1. Seek a differentiated offering
Investors that choose active funds stump up higher fees for the possibility of outperformance versus the benchmark. But how can they determine the likelihood of outperformance for new funds that don’t have a track record? The report encourages investors to weigh whether the new fund offers a genuine point of difference versus what’s already available. Ask yourself why you would invest in a fund that is doing something very similar to established funds in its category, only without a track record of results. Investors can also look at how other strategies in a category have performed over time. If most funds in a category have struggled to beat their benchmark, it may suggest that the segment has become more efficient, making it harder for active strategies to stand out. In such cases, a low-cost passive fund could be more attractive.
2. Put your long-term goals over short-term hype
The reality is that most investors and most investment products have different objectives. The goal of many, if not most, funds is to attract the most assets and generate as much fees as possible. The easiest way for them to do this is to launch products with strategies that are currently in vogue. Instead of falling for the latest hype, fund investors should try to remain focused on their long-term goals. For example, broad-based equity funds are often the best for goals related to long-term capital growth, while income-oriented goals are often better served through fixed income or dividend-focused equity funds. This isn’t as exciting as investing in the asset class du jour, but that might be the point. Very niche fund offerings built around hot trends tend to falter when the initial excitement fades. Data shows that a significant number of thematic funds that were opened in the past 15 years have since shut down, often due to poor performance.

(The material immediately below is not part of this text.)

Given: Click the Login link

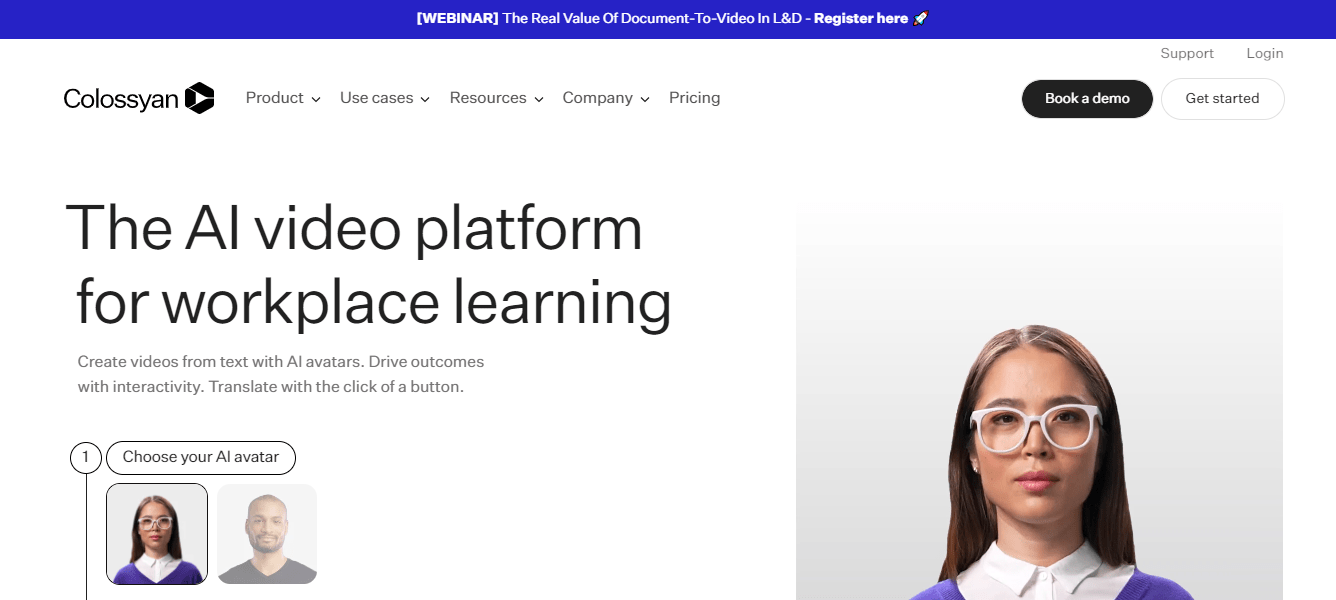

3. Look for relevant experience and consistency
An investment fund is only going to perform as well as the people running it. As a result, weighing up the experience and investing approach of your potential fund manager is an important step in any evaluation. Most fund managers will have managed other funds beforehand. Investors should seek clear domain expertise, not just in the fund’s asset class or category, but in managing money towards similar investment objectives as those targeted by the new fund. It is also important to get a feel for how a manager thinks about investing and whether their past promises and actions match up.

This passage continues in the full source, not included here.